Start of The data
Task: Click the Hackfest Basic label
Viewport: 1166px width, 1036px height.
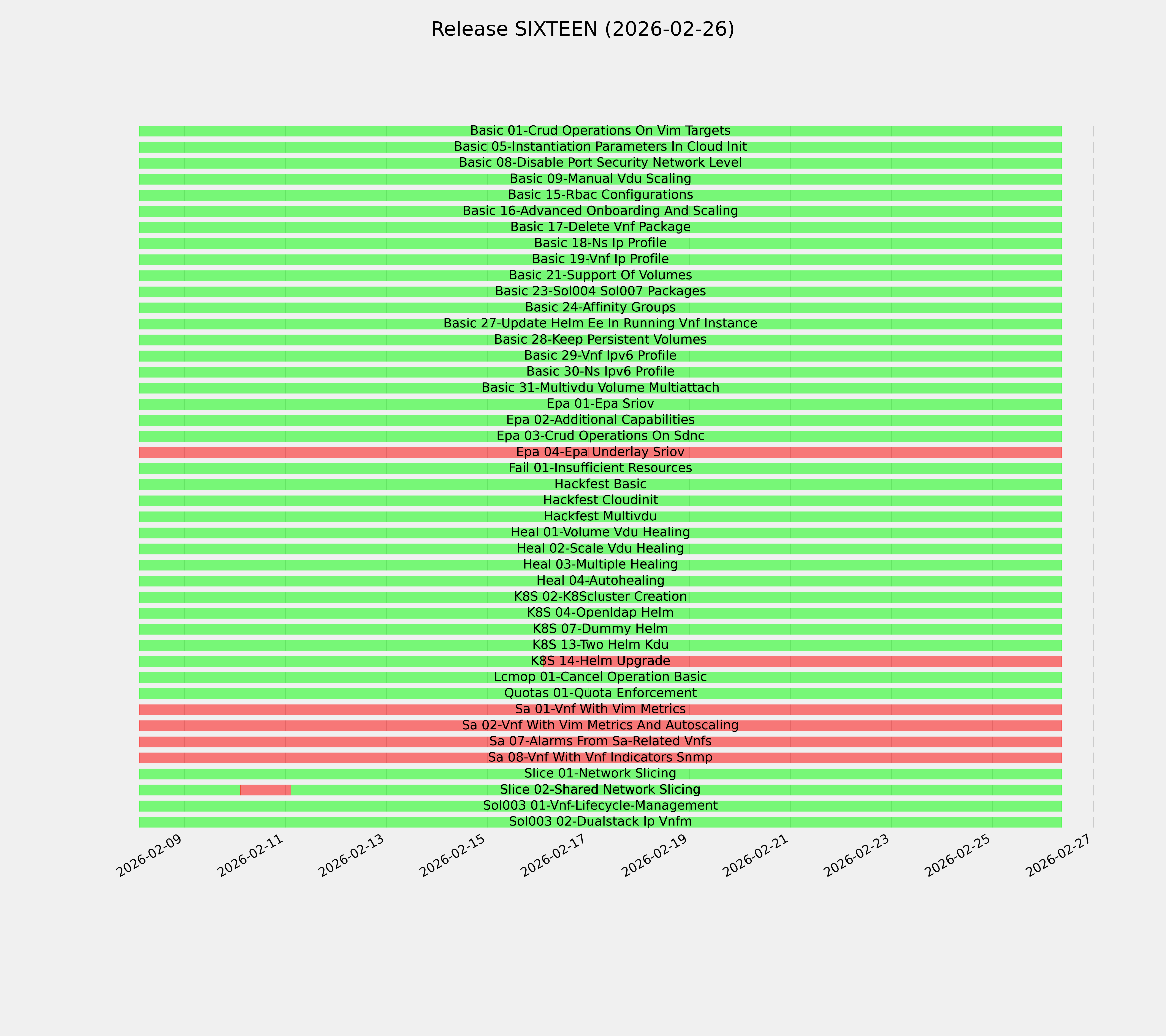Action: (x=600, y=484)
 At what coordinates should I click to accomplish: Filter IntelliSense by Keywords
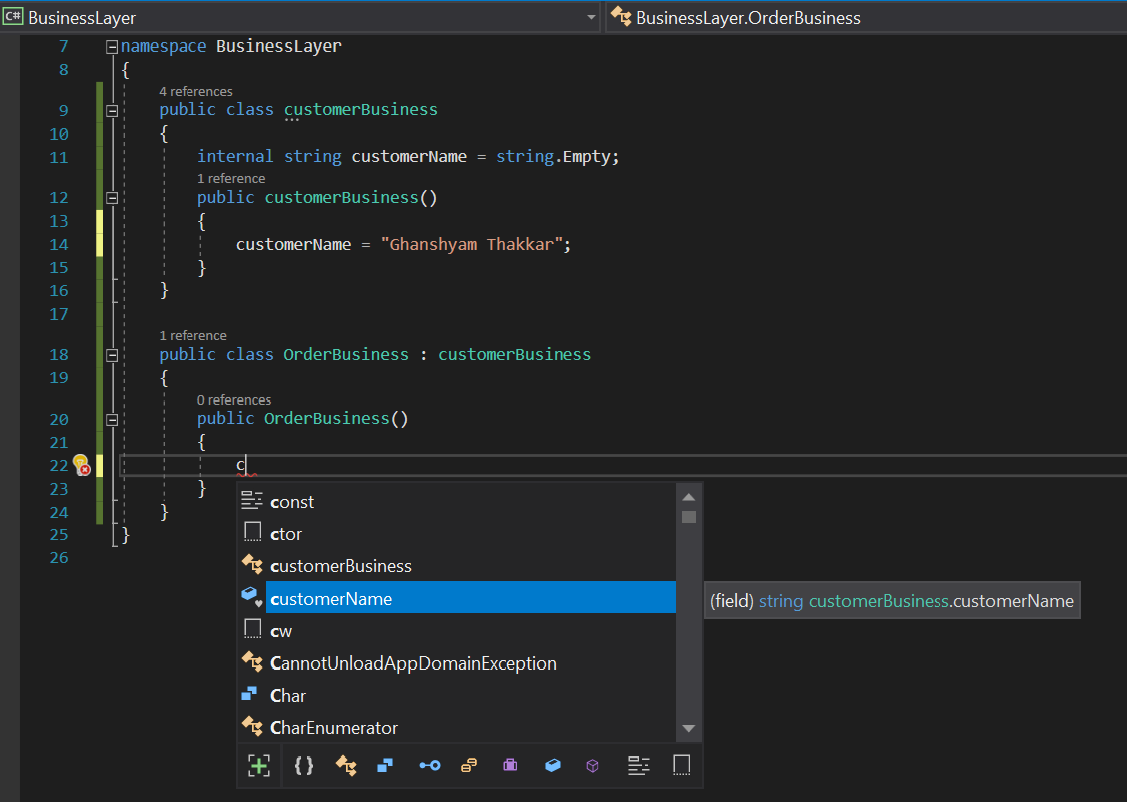point(639,765)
End of The data
The pictures stay out of the copy. Set down the entries above precisely.

Your response:
Task: Click the Hackfest Basic label
Viewport: 1166px width, 1036px height.
Action: (x=600, y=484)
 At what coordinates should I click to accomplish: Filter IntelliSense by Keywords
point(639,765)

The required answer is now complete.